Sitting in front of the bright lights of your flat-screen of TV before going to bed can prevent sleep, but bright light for an hour or two when you open your eyes after having a tight sleep can accept your wake-up time. This light can belong as sunlight or artificial bright light. Making a habit of visiting outside your home in the morning for a walk in the sun or a restful breakfast on the patio would be better for your mood and better sleep as well.

Reorganize Your Evening Schedule

Look around your daily schedule and plan your day and also consider how you spend your evenings. You may require reorganizing some of your daily activities. For instance, if you have slotted your gym time after having dinner, this time slot can affect your sleep badly. Find another time to work out earlier in the day.

According to a National Sleep Foundation survey, about 12% of adults believe that their work schedule prevents their sleep and makes it hard too. If you’re overburdened on the job and constantly working late till evening, try to find a way to divert the load with a partner or colleague.

Get an Evaluation to analyze What’s Affecting Your Sleep

Sleeping disorders, such as obstructive sleep apnea, health issues, allergies or depression, can lead to poor quality sleep. Regardless of how hard you try to get to bed on time and wake up on time, you’ll still be tired in the morning.

For sleep apnea, your sleep partner might have a habit of snoring or gasping; this also can lead to morning headaches. Talk to your doctor about finding out if you have an underlying condition that’s making sleep difficult.

Make Hitting ‘Snooze’ More of a Challenge

After finding the obstacles to sleeping on time, it’s time to create some reasons for staying in bed. If you place the alarm right next to your bed and the big “snooze” button is easy to reach without raising your head off the pillow, you will sleep for longer hours. Place your alarm clock at the other end of your bedroom so that you have to leave your bed to turn it off.

Also, try to place a second alarm — far away — if you’re having a lot of difficulties getting up. When you want to reset your sleep and wake times, take the help of your family members or roommates to help you get up until you’re in sync.

Stick to Your Sleep and Wake-up Schedule on Weekends

But compensating on the weekends actually feeds into your sleepiness the following week as it interrupts your natural body clock, which doesn’t have a weekend set.

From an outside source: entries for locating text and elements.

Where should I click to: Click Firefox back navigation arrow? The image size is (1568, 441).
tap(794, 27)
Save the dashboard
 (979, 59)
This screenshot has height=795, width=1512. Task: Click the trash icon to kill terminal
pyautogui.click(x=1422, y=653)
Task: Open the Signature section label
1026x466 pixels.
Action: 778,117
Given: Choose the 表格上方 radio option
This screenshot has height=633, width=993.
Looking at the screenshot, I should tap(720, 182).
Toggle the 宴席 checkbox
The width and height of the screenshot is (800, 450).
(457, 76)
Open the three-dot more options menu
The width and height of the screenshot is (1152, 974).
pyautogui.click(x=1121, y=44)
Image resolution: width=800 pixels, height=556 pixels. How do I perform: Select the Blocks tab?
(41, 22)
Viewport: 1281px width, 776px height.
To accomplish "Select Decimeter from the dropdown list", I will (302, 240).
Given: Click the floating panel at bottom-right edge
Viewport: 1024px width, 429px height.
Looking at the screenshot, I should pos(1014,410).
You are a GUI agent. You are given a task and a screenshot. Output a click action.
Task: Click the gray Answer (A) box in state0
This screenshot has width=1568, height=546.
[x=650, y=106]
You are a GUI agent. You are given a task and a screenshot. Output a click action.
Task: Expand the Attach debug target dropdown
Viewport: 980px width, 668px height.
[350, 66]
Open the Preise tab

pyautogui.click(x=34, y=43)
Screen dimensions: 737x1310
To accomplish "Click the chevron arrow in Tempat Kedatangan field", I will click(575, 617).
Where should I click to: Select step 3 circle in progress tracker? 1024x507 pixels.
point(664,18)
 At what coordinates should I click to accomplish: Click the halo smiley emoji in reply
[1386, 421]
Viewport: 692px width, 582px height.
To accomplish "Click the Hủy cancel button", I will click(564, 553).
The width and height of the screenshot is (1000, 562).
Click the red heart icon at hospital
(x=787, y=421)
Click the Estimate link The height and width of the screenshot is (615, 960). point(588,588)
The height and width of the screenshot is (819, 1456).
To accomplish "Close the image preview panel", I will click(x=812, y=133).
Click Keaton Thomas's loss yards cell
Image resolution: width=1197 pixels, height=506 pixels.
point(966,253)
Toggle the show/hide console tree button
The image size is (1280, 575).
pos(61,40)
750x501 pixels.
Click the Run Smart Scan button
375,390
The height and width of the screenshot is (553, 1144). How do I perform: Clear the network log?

Whatever your bedtime and wake-up time for the weekday, you’ll have to stick to them on the weekends too. As per the research that was published in the journal Chronobiology International, consistent sleep on the weekends seems to lead to better sleep and easier waking during the weekdays as well.

Keep a Sleep Log and Evaluate It Weekly

Try to track the better sleep efforts you’re making and also try to mention how you feel. Do you have more energy by using the same? Are you in a good mood? Are you feeling more patient with your family? Are you still feeling sleepy or hitting that alarm clock snooze button?